--- DATA ---

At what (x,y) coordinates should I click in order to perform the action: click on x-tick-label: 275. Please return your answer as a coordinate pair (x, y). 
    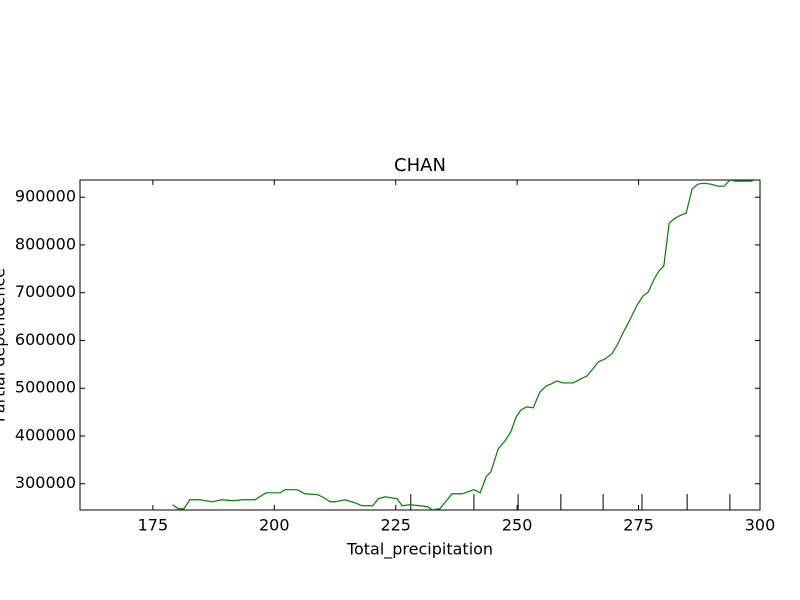
    Looking at the image, I should click on (638, 526).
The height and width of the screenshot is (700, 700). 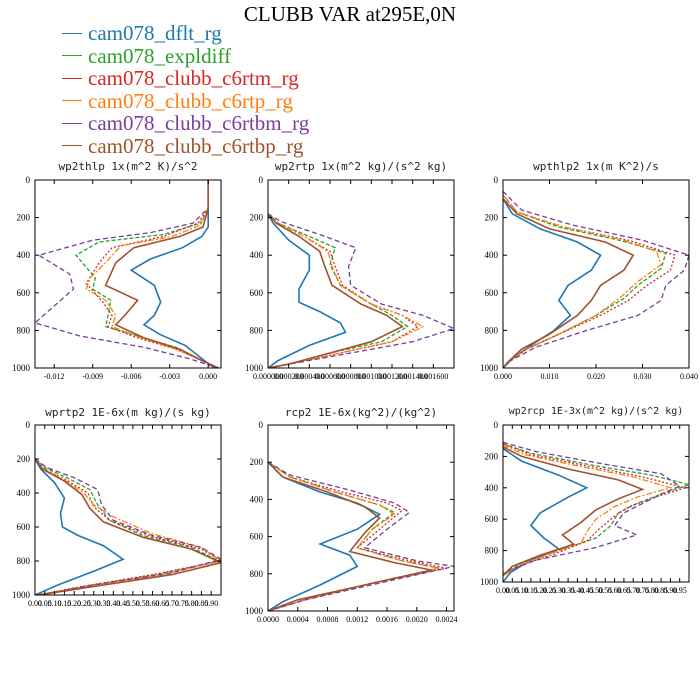 What do you see at coordinates (186, 56) in the screenshot?
I see `legend-entry: cam078_expldiff` at bounding box center [186, 56].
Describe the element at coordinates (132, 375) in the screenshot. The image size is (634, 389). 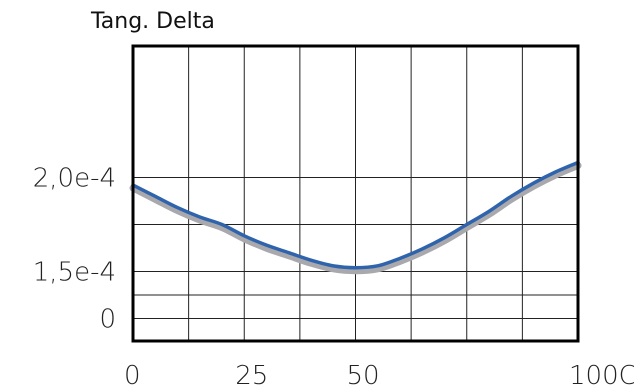
I see `x-tick-label: 0` at that location.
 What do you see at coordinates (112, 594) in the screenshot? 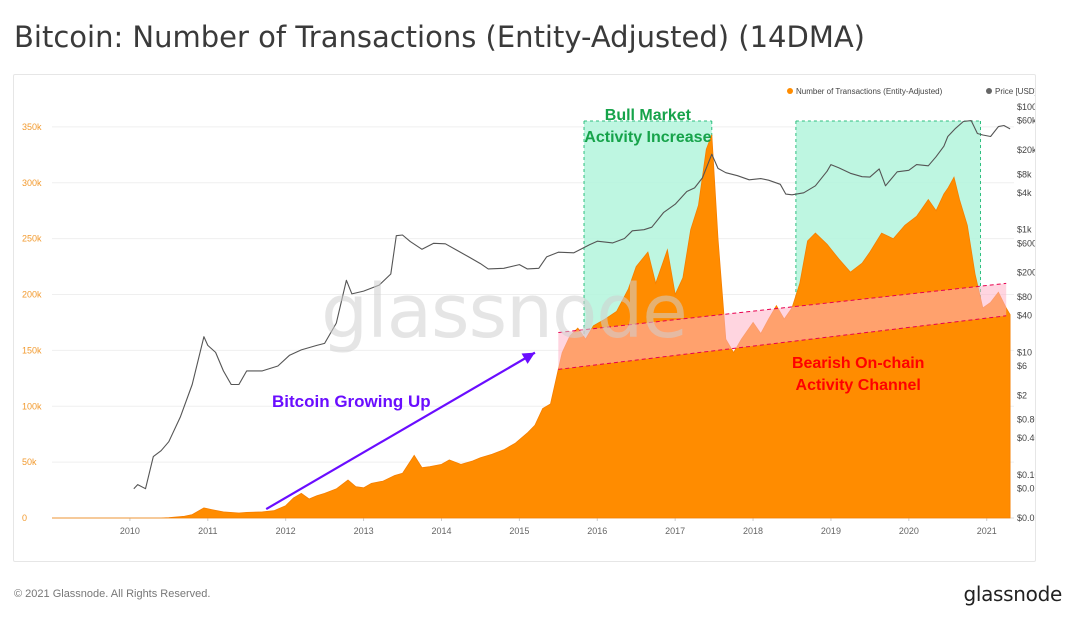
I see `footer-copyright: © 2021 Glassnode. All Rights Reserved.` at bounding box center [112, 594].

--- THE PROBLEM ---
Repeat the items word for word, starting with the line that contains "Describe the element" and going on through the last line of the items. Leave the pictures out.

--- SOLUTION TO THIS TASK ---
Describe the element at coordinates (132, 375) in the screenshot. The image size is (634, 389). 
I see `x-tick-label: 0` at that location.
 What do you see at coordinates (112, 594) in the screenshot? 
I see `footer-copyright: © 2021 Glassnode. All Rights Reserved.` at bounding box center [112, 594].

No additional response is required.